----- Material -----
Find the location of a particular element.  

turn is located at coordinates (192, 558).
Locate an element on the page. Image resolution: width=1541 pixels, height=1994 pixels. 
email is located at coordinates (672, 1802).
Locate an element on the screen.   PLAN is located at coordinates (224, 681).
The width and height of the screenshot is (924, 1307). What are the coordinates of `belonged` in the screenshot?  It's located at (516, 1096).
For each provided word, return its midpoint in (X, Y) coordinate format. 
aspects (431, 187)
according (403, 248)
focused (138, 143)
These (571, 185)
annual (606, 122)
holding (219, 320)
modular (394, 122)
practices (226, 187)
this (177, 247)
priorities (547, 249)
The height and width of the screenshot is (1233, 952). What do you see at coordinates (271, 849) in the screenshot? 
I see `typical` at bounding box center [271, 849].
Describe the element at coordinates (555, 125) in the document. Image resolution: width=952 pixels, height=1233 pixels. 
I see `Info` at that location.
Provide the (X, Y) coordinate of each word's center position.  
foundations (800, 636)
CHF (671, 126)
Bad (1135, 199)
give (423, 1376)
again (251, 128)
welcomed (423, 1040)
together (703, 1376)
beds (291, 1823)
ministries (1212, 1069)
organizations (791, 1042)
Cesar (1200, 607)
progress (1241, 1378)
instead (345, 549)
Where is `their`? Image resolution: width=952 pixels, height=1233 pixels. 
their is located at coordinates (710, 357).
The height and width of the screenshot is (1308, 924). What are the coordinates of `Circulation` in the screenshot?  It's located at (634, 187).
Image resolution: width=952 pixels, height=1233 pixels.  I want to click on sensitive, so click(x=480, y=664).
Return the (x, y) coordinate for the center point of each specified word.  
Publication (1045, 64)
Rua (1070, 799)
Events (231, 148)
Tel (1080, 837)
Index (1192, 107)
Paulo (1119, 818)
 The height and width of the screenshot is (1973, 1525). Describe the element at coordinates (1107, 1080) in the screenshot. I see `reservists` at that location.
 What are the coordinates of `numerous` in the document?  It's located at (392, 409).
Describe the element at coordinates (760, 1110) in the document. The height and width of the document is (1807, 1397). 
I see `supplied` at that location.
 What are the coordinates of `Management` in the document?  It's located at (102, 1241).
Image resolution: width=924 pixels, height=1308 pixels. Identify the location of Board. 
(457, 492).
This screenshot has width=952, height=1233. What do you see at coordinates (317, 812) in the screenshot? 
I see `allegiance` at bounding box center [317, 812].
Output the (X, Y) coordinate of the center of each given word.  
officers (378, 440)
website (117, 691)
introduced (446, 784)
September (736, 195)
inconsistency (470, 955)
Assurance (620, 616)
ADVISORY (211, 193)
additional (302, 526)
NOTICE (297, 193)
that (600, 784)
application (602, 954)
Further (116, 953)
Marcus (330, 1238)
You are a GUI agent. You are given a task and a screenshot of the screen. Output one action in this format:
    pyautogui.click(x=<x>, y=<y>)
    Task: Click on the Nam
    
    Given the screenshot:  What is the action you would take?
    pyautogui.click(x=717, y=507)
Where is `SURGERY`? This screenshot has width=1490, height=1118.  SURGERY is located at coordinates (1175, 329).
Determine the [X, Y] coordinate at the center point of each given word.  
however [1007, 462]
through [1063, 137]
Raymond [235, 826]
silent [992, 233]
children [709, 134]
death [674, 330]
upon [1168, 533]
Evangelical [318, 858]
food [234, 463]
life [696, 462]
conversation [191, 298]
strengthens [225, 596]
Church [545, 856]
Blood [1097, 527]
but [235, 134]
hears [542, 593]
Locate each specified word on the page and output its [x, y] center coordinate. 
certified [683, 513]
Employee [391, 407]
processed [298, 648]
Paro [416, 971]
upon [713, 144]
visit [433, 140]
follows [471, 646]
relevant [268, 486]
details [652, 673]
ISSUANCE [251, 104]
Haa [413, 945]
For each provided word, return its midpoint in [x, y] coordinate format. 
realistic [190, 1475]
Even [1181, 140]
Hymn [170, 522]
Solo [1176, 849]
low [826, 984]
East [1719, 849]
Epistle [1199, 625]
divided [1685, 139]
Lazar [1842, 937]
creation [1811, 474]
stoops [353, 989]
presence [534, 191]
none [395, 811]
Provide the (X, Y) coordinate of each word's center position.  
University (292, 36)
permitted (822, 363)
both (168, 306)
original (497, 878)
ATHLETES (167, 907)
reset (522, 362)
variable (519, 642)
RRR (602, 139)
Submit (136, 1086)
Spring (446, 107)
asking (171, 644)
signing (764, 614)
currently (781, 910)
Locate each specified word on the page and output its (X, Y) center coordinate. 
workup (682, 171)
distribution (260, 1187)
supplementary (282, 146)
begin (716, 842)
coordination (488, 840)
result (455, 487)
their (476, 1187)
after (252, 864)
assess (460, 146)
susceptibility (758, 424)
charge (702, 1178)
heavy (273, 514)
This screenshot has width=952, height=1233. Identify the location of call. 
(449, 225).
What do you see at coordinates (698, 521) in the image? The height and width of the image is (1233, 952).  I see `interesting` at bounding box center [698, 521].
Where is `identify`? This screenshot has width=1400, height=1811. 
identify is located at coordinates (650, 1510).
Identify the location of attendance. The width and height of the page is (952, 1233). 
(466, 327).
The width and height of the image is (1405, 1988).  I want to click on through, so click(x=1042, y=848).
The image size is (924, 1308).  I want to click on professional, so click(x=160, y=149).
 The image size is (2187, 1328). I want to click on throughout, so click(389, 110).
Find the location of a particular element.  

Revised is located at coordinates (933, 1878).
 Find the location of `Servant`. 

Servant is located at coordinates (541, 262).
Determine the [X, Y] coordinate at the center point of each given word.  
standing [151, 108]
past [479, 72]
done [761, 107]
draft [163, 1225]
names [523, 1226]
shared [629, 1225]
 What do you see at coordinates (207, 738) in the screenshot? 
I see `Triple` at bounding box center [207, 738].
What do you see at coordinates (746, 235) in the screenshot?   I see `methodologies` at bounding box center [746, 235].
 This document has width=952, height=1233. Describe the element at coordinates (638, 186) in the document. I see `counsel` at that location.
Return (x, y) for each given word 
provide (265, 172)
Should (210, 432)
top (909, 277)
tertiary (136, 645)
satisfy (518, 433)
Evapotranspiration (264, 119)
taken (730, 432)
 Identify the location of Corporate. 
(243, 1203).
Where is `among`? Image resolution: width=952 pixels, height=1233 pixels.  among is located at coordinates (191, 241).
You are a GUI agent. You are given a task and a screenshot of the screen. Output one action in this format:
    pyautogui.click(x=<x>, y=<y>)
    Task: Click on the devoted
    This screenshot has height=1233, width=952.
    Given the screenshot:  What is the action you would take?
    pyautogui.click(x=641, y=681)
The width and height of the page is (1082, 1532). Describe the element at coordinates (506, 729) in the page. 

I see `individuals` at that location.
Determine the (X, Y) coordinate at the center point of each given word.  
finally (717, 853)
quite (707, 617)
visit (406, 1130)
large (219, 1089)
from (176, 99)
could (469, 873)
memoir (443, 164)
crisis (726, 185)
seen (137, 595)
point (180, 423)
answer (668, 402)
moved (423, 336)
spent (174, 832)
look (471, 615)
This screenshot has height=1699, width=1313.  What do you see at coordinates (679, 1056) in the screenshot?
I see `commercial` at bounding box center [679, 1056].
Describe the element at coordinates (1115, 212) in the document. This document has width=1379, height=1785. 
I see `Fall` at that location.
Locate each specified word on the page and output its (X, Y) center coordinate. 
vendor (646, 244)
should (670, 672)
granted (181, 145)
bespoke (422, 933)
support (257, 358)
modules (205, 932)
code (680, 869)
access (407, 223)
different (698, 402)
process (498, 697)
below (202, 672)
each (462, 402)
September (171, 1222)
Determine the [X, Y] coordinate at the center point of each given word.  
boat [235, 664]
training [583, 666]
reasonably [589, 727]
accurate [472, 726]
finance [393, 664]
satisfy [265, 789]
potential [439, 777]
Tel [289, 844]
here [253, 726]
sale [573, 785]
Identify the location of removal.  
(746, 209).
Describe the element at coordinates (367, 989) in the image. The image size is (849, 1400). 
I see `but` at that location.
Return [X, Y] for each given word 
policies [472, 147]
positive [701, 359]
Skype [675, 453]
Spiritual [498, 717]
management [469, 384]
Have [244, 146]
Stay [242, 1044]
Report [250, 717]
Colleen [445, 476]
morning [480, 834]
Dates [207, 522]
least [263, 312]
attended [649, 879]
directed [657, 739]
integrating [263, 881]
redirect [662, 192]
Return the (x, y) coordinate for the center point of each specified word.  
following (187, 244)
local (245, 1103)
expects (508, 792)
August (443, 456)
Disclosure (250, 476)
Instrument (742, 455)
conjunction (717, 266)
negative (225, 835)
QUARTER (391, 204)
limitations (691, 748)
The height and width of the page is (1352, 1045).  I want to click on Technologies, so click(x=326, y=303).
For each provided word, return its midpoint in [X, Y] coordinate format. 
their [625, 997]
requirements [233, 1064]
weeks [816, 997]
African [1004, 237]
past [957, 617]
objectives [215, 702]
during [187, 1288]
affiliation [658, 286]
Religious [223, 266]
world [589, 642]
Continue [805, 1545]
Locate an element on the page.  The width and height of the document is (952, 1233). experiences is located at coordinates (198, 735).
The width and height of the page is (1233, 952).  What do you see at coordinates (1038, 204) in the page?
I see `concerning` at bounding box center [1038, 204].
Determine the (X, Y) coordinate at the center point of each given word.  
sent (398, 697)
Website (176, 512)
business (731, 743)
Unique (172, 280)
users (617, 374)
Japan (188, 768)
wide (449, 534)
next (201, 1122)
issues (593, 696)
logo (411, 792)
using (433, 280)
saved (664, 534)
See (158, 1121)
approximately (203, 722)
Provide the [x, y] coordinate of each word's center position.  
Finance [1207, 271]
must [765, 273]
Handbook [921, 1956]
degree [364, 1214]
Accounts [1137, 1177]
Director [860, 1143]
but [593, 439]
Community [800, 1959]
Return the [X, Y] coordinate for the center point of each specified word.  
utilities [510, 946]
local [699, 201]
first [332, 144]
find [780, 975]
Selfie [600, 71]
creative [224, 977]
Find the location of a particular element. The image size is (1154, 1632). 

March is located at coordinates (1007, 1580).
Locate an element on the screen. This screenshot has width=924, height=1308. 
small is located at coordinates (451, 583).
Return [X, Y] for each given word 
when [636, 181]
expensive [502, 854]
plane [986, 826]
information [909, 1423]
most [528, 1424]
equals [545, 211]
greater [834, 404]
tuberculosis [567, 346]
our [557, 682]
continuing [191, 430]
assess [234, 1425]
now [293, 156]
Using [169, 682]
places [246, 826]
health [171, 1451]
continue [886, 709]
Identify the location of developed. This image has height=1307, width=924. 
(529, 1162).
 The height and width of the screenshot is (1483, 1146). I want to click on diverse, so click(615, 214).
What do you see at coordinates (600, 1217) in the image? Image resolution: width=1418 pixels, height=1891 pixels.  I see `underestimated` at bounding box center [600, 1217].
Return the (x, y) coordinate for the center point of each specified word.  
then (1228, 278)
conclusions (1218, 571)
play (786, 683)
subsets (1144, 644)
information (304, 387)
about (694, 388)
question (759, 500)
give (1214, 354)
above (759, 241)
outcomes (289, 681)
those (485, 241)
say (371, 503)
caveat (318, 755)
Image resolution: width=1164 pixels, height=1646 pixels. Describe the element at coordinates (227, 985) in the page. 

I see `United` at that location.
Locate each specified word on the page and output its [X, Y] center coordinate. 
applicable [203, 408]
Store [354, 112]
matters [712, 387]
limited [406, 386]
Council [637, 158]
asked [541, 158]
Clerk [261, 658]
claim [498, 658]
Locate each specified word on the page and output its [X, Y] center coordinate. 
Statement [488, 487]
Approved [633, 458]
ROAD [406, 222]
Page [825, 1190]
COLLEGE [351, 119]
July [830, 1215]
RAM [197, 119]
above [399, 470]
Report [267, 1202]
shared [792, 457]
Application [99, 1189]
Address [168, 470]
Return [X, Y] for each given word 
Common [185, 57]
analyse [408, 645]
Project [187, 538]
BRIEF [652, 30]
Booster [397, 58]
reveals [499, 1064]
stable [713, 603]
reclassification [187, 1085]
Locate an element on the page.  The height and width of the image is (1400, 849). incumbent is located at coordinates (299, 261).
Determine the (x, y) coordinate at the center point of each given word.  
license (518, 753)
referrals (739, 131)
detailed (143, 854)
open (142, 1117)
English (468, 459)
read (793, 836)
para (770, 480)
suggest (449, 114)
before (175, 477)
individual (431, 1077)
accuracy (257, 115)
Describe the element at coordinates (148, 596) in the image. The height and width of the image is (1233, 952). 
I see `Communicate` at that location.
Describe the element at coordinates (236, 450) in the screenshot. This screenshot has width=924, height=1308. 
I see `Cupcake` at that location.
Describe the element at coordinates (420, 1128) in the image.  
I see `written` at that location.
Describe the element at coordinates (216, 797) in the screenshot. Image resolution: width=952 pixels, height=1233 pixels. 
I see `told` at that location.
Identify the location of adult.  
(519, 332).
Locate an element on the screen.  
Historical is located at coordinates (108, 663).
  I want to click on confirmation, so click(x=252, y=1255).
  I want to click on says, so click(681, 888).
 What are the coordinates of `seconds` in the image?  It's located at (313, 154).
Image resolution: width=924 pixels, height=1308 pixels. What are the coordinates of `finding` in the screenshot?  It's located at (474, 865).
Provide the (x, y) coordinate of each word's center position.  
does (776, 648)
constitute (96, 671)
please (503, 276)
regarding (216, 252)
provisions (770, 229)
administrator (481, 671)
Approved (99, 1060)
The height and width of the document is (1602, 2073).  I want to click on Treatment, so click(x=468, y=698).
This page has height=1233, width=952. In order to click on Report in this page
-----
Starting with the line that contains "world [589, 642]" and ending with the line that contains "March is located at coordinates (1007, 1580).", recast that stretch of the data as a numbered list, omitting any blank lines.

1. world [589, 642]
2. Continue [805, 1545]
3. Locate an element on the page.  The width and height of the document is (952, 1233). experiences is located at coordinates (198, 735).
4. The width and height of the page is (1233, 952).  What do you see at coordinates (1038, 204) in the page?
5. I see `concerning` at bounding box center [1038, 204].
6. Determine the (X, Y) coordinate at the center point of each given word.  
7. sent (398, 697)
8. Website (176, 512)
9. business (731, 743)
10. Unique (172, 280)
11. users (617, 374)
12. Japan (188, 768)
13. wide (449, 534)
14. next (201, 1122)
15. issues (593, 696)
16. logo (411, 792)
17. using (433, 280)
18. saved (664, 534)
19. See (158, 1121)
20. approximately (203, 722)
21. Provide the [x, y] coordinate of each word's center position.  
22. Finance [1207, 271]
23. must [765, 273]
24. Handbook [921, 1956]
25. degree [364, 1214]
26. Accounts [1137, 1177]
27. Director [860, 1143]
28. but [593, 439]
29. Community [800, 1959]
30. Return the [X, Y] coordinate for the center point of each specified word.  
31. utilities [510, 946]
32. local [699, 201]
33. first [332, 144]
34. find [780, 975]
35. Selfie [600, 71]
36. creative [224, 977]
37. Find the location of a particular element. The image size is (1154, 1632). 
38. March is located at coordinates (1007, 1580).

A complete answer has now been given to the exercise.